Many critical questions also arise at the town hall discussion in Charleston: What has Biden done for us? Why should we vote for him even though he unilaterally supports Israel? What does he offer for the future?
The more questions are asked, the more heated the mood in the room becomes. People are supposed to defend democracy against Trump, but they see Biden less and less as their president. This lethargy is dangerous for Biden and could bring Trump back to the White House.
Albright has discussions like the one in Charleston more often. “It’s not enough to just talk about the dangers that Trump poses,” says the civil rights activist. “We need to talk about the issues that concern black people” – especially police and gun violence, the cost of housing, food, gasoline and medicine.
That’s exactly what Biden is now trying. The president recently took almost an entire weekend to appeal to the people of South Carolina, especially among blacks, who make up two-thirds of the Democratic electorate there.
After landing in the capital Columbia, the president is driven to a barbershop. Biden wears a blue sweater over his shirt; he leaves out his jacket and tie. The 81-year-old wants to come across as close to the people. A Secret Service agent asks one of the barbers who is shaving a customer’s head to put down his knife. The man looks puzzled for a moment, then sees the president and stops his work. Closeness to the people with the most powerful man in the world has certain limits. Biden shakes hands, asks how business is going, takes pictures, and we move on.
In the evening, the President gives a speech lasting almost 25 minutes – and gives an insight into how he wants to beat Donald Trump on November 4th. Biden reports on the successes he believes he has achieved over the past three years: overcoming the pandemic, stimulating the economy and launching large investment packages with which he wants to modernize the country. “Promise made, promise kept,” Biden shouts again and again. Promises made, promises kept. The hall applauds frenetically. That’s no surprise, though. The speech takes place as part of a fundraising dinner. Anyone sitting here in the audience has paid at least $150 to hear the president speak.

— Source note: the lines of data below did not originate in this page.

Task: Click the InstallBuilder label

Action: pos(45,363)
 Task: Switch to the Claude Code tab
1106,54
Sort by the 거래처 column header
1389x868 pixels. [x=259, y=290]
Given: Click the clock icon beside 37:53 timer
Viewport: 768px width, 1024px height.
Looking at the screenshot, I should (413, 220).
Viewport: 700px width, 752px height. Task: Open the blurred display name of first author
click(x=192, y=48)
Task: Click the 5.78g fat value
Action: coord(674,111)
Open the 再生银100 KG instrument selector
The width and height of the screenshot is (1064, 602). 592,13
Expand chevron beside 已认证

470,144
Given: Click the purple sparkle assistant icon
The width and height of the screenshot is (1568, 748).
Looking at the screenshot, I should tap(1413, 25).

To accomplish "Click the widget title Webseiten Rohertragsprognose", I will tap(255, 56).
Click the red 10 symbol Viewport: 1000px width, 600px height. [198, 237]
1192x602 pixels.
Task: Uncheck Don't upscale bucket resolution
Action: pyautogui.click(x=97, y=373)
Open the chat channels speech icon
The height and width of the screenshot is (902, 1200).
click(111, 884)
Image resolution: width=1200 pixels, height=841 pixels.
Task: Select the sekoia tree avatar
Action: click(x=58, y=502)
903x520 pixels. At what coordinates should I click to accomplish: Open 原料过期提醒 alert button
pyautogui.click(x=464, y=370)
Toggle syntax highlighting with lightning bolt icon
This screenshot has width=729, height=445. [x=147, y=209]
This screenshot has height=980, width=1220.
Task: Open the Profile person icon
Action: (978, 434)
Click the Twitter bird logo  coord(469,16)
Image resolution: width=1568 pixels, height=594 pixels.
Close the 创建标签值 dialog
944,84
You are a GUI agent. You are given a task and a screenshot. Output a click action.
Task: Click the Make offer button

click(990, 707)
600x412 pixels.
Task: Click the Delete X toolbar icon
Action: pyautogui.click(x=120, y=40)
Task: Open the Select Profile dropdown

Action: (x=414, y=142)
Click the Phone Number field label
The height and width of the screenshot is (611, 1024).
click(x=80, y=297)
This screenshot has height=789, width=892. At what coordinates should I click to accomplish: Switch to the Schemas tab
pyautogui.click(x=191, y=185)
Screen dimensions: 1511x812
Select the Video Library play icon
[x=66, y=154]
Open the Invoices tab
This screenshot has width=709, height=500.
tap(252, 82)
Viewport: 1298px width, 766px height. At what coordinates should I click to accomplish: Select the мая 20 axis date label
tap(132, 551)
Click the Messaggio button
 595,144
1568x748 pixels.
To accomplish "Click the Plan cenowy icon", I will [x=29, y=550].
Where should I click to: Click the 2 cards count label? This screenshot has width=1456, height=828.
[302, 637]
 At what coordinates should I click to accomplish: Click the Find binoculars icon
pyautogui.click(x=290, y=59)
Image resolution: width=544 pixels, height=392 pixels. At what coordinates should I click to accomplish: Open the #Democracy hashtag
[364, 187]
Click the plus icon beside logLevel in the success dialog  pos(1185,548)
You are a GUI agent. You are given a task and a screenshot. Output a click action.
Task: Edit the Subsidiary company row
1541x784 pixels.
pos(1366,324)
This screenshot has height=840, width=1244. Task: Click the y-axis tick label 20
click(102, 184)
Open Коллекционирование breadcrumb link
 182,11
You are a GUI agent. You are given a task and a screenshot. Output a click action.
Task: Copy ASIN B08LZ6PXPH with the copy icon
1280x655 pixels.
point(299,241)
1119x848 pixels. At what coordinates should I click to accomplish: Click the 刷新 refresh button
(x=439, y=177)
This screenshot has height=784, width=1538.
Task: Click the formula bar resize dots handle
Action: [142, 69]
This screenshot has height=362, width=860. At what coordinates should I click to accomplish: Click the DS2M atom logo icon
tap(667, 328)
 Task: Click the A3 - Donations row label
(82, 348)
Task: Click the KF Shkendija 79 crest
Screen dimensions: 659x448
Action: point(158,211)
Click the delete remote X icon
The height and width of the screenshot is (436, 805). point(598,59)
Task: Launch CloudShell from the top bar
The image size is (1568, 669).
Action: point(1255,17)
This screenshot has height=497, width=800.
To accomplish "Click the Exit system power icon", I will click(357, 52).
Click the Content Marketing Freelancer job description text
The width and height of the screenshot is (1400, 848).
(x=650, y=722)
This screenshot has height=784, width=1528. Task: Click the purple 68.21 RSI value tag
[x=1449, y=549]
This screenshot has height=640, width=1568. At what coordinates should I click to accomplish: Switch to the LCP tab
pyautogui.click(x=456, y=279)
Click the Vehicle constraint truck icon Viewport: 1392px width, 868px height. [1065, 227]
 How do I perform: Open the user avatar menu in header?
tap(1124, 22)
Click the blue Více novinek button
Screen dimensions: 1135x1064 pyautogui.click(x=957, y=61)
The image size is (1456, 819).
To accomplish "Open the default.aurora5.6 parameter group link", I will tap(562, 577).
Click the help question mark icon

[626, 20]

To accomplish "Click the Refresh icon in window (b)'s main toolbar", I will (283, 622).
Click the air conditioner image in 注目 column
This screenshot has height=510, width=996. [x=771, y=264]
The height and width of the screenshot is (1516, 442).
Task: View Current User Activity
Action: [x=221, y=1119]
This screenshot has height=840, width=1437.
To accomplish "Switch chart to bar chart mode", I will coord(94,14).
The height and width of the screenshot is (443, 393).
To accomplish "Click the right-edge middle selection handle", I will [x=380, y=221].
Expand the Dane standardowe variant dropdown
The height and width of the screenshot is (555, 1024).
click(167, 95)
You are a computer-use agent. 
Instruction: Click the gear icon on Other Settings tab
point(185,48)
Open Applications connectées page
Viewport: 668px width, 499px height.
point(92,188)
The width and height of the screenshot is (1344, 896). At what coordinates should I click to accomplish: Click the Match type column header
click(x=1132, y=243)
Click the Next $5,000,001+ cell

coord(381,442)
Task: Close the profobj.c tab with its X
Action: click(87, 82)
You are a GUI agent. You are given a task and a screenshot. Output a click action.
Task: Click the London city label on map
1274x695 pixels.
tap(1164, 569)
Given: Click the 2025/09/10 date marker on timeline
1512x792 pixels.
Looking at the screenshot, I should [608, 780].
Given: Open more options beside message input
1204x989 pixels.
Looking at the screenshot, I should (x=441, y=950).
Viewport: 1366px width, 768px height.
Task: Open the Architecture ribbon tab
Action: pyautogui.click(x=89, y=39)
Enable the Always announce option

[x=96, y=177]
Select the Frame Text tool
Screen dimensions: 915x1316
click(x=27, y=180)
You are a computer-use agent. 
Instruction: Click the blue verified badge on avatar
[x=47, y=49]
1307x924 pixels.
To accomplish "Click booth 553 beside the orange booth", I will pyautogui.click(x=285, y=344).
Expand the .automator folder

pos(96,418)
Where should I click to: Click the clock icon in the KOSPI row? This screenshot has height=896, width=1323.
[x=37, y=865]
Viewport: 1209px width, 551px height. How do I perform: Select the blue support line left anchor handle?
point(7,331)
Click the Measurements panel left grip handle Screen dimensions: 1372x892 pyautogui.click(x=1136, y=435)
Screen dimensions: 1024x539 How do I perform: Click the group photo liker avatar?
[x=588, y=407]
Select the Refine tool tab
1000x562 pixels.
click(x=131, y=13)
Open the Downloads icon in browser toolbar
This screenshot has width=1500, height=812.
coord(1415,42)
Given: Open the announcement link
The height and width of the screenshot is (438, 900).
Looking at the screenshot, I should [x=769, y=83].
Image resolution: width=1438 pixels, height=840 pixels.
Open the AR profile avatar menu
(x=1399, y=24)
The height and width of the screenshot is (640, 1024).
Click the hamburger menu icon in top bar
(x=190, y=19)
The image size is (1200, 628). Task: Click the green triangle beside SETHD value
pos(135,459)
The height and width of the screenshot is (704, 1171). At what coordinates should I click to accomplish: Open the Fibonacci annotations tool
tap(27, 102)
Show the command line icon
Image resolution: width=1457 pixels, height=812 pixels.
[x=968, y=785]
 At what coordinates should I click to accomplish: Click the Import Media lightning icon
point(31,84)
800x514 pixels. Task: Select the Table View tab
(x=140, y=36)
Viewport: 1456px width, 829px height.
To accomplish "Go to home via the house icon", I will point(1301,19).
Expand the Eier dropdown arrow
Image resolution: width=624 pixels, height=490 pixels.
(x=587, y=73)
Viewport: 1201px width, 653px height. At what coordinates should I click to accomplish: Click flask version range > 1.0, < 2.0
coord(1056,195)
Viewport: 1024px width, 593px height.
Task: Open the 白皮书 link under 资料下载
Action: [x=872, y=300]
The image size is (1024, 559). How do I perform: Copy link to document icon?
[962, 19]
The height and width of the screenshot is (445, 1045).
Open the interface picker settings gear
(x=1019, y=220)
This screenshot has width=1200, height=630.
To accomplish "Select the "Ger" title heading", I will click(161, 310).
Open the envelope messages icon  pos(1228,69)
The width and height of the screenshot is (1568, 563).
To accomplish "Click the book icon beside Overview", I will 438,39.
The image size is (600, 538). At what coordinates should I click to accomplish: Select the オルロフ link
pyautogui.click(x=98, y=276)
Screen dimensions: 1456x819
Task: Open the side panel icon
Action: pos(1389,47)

He also addresses Donald Trump – and puts him in line with Herbert Hoover, the 31st President of the USA, who was in office from 1929 to 1933. At the end of his presidency, the bottom line was a major loss of jobs due to the global economic crisis. Biden mocks Trump because he was the only president since Hoover who lost more jobs than were created. “Donald Hoover Trump,” he shouts to the roaring crowd. Biden later calls his predecessor a “loser.”
When it comes to Trump, Biden is aggressive and sometimes shouts into the microphone. In other parts of the speech he speaks so quietly and indistinctly that it is difficult to understand him. At one point he refers to Trump as the “sitting president” and doesn’t notice his mistake. Some anonymous accounts on social networks are making fun of the mistake. Biden is lucky the mistake doesn’t go viral.
What remains unclear that evening is his plan for another term in office. Biden announces that he wants to further reduce the prices of insulin and other drugs and forgive expensive student loans. Important points, certainly, but so far it doesn’t sound like a big agenda. Biden also has no answers for the major issues that were discussed at the citizens’ forum in Charleston. What does he want to do to make food prices bearable again? What is his answer to exorbitant rents in the metropolises? How can gun violence be curbed?
They are big questions. Joe Biden has nine months to find answers.